§ DOCUMENT EXTRACT:
※

Is it cardiac arrest — or something else?

It's both frightening and confusing when someone suddenly collapses, especially if it's a loved one. Don't assume it is cardiac arrest. More people lose consciousness from fainting (syncope) and seizures than from cardiac arrest. Here are some ways to distinguish between the causes of sudden collapse.

Cardiac arrest

People lose consciousness and have no pulse or a very weak one (although current guidelines say laypeople should not check for a pulse). Although breathing generally stops, it may continue for several minutes after the heart stops. There may be a few seizure-like movements as the brain becomes short on oxygen (hypoxic). Note that a heart attack rarely causes loss of consciousness unless it leads to cardiac arrest. Heart attack symptoms include heavy pressure in the chest, shortness of breath, and lightheadedness.

First aid tips: Call 911 before you do anything else. Shocks from an AED may restart the heart. But if you go to find the defibrillator and it's not nearby, you could lose precious minutes.

Fainting (syncope)

People lose consciousness and may turn ashen, but they keep on breathing. The cause is a sudden drop in blood pressure that temporarily leaves the brain short of blood, so the pulse may be very weak.

First aid tips: Don't support the person in a chair or in an upright position. Think of fainting as a protective measure: Nature makes us go to the ground to spare the heart from fighting gravity as it works to restore blood flow to the brain. Lay the person down and elevate the feet. If there is vomiting, roll the person on his or her side to prevent choking.

Seizures

Seizures are caused by sudden or irregular electrical activity in the brain. Conditions like epilepsy cause seizures, but they can also be triggered in otherwise healthy people by a fever, sleep deprivation, an infection, or dehydration. In most cases, the sudden jerking motions last only a couple of minutes. Afterward, people often become groggy and may fall asleep. They usually wake up in 3–5 minutes.

First aid tips: Seizures often look much more dangerous than they actually are, so stay calm. A person who is having a seizure should not be restrained, and nothing should be put in his or her mouth. If possible, it's important to protect the person's head. If there is vomiting, roll the person on his or her side to prevent choking.

Stroke

The classic symptoms include numbness on one side of the body or face, slurred speech, loss of vision in one or both eyes, and dizziness. When a stroke is caused by a hemorrhage in the brain rather than the more common kind caused by a blood clot, the symptoms can be rapidly followed by a loss of consciousness, but the symptoms almost always come first.

First aid tips: Call 911 immediately, and get treatment as quickly as possible. Chances of recovery improve tremendously with early intervention. You can't offer much in the way of first aid; just stay with the person and keep him or her comfortable.

Where do AEDs fit in?

The AED presents a tough choice. On one hand, it's theoretically better than CPR because it can restart the heart, whereas CPR is merely a stopgap. Dr. Eisenberg describes the AED as a more "definitive therapy." A study published in 2004 in the New England Journal of Medicine found that a defibrillator-CPR combination improved the survival rate over CPR alone (23% versus 14%).

On the other hand, if you run around looking for an AED while neglecting CPR, you could lose valuable lifesaving minutes.

From a cost-benefit point of view, the value of a home AED is debatable. In essence, you're plunking down $1,500 on the guess that a) someone will have a cardiac arrest at home and b) someone else will be there to use the machine. If you do decide to take this gamble, at least make sure you know how to use the defibrillator and exactly where you have stored it.

※

§ ASSIGNMENT A: Do these statements agree with the sudden-collapse guide? Answer yes or no for each, and quote the words from the guide that settle it: (i) More people lose consciousness from fainting and seizures than from cardiac arrest. (ii) Something should be placed in the mouth of a person having a seizure. (iii) The 2004 study found a survival rate of 23% for a defibrillator-CPR combination and 14% for CPR alone.
§ ASSIGNMENT B: Reproduce the part of the sudden-collapse guide starting with "People lose consciousness and have" and going on through "breath, and lightheadedness.".
§ ASSIGNMENT C: According to the sudden-collapse guide, how soon do people usually wake up after a seizure?

§ INFORMATION SHOWN:
※

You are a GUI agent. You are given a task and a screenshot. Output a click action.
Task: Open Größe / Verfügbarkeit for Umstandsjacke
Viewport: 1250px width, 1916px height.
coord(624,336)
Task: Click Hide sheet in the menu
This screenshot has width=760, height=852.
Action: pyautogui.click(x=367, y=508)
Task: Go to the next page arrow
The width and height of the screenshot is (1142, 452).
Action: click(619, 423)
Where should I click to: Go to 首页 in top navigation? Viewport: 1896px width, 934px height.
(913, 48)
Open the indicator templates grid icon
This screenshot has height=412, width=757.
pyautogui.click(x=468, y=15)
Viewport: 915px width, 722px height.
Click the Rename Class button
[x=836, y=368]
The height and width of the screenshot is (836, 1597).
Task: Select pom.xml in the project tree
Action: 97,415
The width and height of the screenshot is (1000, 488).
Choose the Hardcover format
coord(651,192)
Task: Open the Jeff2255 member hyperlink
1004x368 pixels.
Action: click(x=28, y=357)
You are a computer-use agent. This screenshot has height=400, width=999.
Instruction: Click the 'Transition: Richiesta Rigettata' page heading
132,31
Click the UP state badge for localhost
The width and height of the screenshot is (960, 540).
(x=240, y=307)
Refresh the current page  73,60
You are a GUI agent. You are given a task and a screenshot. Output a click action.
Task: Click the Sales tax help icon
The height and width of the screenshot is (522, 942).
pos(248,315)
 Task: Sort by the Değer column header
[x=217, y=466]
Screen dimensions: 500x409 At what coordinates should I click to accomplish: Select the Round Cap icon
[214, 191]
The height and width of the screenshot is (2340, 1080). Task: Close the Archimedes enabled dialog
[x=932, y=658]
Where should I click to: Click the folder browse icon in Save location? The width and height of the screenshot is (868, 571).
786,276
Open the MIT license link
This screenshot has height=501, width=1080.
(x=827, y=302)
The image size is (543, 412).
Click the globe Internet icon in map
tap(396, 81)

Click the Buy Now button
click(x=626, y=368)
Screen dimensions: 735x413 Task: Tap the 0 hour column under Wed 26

※

§ RESPONSE BOX A:
(i) Yes: "More people lose consciousness from fainting (syncope) and seizures than from cardiac arrest."
(ii) No: "nothing should be put in his or her mouth."
(iii) Yes: "a defibrillator-CPR combination improved the survival rate over CPR alone (23% versus 14%)."

§ RESPONSE BOX B:
People lose consciousness and have no pulse or a very weak one (although current guidelines say laypeople should not check for a pulse). Although breathing generally stops, it may continue for several minutes after the heart stops. There may be a few seizure-like movements as the brain becomes short on oxygen (hypoxic). Note that a heart attack rarely causes loss of consciousness unless it leads to cardiac arrest. Heart attack symptoms include heavy pressure in the chest, shortness of breath, and lightheadedness.

§ RESPONSE BOX C: They usually wake up in 3–5 minutes.